無料メッセージアプリとして開発された「LINE」は、メディア、ゲーム、ポイントなどへと事業領域を広げ、今や国内で9200万人が利用するコミュニケーションのインフラへと成長した。そのLINE上で提供されるマーケティングサービスも大きく進化し、それに合わせてLINEのマーケティング活用の“常識”も変化してきた。本特集ではLINEマーケティング支援の専門家や先進企業の事例から「5つの新常識」を導きだした。
2011年3月11日、東日本大震災という未曽有の危機に見舞われる中、被災地の通信手段がまひ。電話やメールによる安否確認すら困難になった。このような緊急時にこそ、きちんと連絡を取れるサービスが必要だという企画者の思いの下、急ピッチで開発され、同年6月から提供が始まったのが「LINE」だ。メールやSMS(ショート・メッセージ・サービス)とも異なる、スマートフォン時代の新たなコミュニケーションツールが誕生した。
それから10年以上がたち、LINEの日本の利用者数は9200万人を超え、今や日本国民の大半が利用するコミュニケーションのインフラへと成長した。LINEは人と人だけでなく、企業と人をつなぐマーケティングサービスとしても、もはや欠かせない存在だ。企業が利用するアカウントのうち、LINEに認証された「認証済みアカウント」であれば、33万件が機能を月に1回以上利用するアクティブなアカウントだ。中小から大手まで、さまざまな企業がLINEをマーケティングに活用している。
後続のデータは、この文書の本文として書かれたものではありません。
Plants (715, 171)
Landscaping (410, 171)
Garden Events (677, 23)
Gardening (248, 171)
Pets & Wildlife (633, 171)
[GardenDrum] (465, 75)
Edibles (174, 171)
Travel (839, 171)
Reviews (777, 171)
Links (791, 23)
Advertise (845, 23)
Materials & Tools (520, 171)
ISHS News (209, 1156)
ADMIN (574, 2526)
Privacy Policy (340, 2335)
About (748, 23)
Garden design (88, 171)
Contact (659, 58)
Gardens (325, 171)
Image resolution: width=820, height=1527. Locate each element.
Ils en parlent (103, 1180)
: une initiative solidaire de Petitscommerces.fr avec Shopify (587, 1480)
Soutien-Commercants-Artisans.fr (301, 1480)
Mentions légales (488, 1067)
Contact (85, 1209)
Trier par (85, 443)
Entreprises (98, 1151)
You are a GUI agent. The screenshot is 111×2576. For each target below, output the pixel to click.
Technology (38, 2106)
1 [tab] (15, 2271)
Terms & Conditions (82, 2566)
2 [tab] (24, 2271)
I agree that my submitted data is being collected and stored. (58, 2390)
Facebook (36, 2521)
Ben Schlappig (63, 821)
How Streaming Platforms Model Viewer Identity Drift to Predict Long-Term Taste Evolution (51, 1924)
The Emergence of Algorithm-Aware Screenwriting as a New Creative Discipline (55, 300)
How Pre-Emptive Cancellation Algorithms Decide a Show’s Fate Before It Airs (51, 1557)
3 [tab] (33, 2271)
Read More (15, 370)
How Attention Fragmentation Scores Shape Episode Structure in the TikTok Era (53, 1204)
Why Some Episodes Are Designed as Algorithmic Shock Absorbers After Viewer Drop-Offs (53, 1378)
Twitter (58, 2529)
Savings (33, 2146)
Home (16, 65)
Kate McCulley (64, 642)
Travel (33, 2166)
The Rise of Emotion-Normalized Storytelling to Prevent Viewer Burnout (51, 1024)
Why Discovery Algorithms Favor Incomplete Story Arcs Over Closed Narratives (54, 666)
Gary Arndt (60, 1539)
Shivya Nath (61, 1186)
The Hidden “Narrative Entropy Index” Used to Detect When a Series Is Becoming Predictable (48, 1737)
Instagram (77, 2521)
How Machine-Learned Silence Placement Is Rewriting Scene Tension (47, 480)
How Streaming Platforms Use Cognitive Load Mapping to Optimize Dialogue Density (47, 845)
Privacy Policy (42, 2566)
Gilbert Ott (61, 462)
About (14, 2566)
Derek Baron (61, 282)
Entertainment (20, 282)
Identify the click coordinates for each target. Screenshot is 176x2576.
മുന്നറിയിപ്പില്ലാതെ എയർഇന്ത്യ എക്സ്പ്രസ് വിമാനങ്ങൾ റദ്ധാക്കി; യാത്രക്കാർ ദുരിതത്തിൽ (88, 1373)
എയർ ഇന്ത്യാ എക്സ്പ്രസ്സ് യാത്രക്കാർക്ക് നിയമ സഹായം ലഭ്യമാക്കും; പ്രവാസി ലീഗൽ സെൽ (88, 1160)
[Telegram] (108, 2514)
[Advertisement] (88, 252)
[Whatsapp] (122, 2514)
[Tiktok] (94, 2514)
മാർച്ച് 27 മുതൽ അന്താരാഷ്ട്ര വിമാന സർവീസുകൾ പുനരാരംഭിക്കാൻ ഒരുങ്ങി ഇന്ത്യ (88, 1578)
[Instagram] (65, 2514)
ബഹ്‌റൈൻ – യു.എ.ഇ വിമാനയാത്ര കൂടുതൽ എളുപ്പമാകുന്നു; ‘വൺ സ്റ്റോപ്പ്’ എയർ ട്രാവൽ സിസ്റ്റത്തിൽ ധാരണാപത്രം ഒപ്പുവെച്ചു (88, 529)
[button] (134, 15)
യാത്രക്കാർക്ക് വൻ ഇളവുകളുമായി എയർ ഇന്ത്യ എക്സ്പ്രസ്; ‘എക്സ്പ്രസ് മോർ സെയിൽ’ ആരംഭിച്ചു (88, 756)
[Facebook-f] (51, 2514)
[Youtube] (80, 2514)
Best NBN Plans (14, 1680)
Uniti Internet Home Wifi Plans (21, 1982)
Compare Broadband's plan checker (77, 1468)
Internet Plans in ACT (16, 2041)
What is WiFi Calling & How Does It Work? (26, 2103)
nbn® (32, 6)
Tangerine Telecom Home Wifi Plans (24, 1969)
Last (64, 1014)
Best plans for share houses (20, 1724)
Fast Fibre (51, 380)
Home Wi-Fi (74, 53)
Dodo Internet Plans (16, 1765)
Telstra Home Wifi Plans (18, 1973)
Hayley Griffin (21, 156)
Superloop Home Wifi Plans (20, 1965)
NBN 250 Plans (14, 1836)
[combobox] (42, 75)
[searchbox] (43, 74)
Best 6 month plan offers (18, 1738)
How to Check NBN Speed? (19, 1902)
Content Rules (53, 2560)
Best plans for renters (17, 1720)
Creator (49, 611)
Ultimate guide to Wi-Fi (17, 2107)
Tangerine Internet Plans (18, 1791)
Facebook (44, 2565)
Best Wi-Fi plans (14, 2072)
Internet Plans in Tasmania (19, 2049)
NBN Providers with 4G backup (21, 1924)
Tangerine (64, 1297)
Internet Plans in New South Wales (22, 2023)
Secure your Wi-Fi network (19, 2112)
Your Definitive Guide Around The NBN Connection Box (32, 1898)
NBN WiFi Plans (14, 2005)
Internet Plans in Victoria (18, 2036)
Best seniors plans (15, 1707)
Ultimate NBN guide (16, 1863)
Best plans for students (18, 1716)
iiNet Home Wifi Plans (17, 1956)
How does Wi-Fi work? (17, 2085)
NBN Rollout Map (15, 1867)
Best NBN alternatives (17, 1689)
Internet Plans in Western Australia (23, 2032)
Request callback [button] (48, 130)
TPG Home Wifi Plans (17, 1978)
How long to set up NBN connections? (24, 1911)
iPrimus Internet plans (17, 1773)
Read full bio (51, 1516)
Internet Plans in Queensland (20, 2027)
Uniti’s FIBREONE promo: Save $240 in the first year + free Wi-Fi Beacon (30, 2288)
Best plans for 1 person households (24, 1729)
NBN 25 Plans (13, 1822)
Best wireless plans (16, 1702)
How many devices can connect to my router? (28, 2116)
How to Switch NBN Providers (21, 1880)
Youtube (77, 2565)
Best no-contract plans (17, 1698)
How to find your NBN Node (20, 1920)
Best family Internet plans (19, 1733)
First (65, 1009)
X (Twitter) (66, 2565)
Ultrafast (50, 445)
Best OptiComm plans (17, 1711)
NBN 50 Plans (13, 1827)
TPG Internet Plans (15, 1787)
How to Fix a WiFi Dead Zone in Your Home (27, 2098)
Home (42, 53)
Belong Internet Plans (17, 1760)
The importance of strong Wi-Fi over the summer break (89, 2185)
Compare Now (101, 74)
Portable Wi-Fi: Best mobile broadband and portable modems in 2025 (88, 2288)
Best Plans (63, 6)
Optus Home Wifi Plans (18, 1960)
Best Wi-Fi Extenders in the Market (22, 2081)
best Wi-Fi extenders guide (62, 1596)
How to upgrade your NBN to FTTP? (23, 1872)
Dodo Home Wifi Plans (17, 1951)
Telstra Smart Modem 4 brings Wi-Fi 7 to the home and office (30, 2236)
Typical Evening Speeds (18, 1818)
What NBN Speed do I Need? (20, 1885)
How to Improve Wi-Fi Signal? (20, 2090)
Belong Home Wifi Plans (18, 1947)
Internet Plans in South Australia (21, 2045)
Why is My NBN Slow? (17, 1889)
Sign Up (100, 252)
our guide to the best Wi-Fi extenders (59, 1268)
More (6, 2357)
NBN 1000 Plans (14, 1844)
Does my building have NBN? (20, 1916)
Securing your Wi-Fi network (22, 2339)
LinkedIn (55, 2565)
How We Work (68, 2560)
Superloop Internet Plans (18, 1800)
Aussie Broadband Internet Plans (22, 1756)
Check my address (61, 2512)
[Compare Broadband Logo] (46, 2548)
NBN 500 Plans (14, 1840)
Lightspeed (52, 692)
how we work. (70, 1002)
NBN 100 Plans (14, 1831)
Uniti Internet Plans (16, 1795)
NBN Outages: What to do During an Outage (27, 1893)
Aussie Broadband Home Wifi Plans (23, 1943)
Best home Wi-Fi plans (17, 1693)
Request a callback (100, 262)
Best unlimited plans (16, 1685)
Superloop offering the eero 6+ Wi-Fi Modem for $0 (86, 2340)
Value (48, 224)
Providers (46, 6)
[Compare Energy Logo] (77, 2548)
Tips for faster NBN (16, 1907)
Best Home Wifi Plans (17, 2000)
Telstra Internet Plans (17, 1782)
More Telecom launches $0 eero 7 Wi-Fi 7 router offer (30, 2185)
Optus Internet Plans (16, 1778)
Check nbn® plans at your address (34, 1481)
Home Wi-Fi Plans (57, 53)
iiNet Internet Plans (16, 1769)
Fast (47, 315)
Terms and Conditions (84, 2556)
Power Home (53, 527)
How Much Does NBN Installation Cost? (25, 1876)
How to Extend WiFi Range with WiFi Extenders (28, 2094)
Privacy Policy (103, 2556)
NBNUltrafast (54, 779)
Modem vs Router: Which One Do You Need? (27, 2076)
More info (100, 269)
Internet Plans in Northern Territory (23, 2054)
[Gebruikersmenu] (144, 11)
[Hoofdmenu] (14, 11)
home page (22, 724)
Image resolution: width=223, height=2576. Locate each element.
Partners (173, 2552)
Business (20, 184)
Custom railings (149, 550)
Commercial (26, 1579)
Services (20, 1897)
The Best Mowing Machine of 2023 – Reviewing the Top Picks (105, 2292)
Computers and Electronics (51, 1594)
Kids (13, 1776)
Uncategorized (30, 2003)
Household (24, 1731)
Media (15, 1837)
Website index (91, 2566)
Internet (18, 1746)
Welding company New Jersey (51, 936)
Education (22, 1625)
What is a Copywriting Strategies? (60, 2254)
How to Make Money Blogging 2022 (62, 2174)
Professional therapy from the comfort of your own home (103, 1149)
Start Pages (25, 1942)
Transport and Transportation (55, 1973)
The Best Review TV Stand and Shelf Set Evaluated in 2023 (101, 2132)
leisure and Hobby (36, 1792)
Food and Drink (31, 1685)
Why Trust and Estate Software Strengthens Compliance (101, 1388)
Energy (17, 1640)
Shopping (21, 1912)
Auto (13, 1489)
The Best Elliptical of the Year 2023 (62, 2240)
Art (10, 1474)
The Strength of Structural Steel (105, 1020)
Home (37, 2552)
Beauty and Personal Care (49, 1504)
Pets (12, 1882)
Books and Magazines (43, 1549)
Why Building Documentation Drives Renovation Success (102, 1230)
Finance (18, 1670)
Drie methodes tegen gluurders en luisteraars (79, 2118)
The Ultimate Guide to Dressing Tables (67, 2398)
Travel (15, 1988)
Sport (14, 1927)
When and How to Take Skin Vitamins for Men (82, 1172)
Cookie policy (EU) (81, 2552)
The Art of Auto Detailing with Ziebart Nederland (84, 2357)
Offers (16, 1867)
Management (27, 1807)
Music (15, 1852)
LINEをマーケティングに活用する場合、その目的は大きく「コミュニケーション」と「広告」の2つに分けられる。コミュニケーションはメッセージを中心に、登録者に直接情報を届ける方法。広告は新規顧客開拓などを目的とした、LINEの広告プラットフォームへの出稿だ。本特集ではそれぞれの活用法における「5つの新常識」を導き出した。これらを踏まえて活用することが成果を出すうえで重要になる。
これらの新常識について詳しく解説していこう。まずはコミュニケーションの領域だ。LINEを通じた消費者とのコミュニケーションの要となるのが、LINE公式アカウントだ。LINEが提供するマーケティング支援サービスの1つで、企業やブランド、商品名義でLINE上にアカウントを開設し、アカウント登録者に対してメッセージを配信でき、メールマーケティングの代替手段として知られる。提供開始は12年で、LINEがマーケティング支援サービス参入時から提供してきた最も歴史があるサービスの1つだ。それゆえに、性能や料金体系は大きく進化してきた。当然、活用の常識もそれに伴って変化している。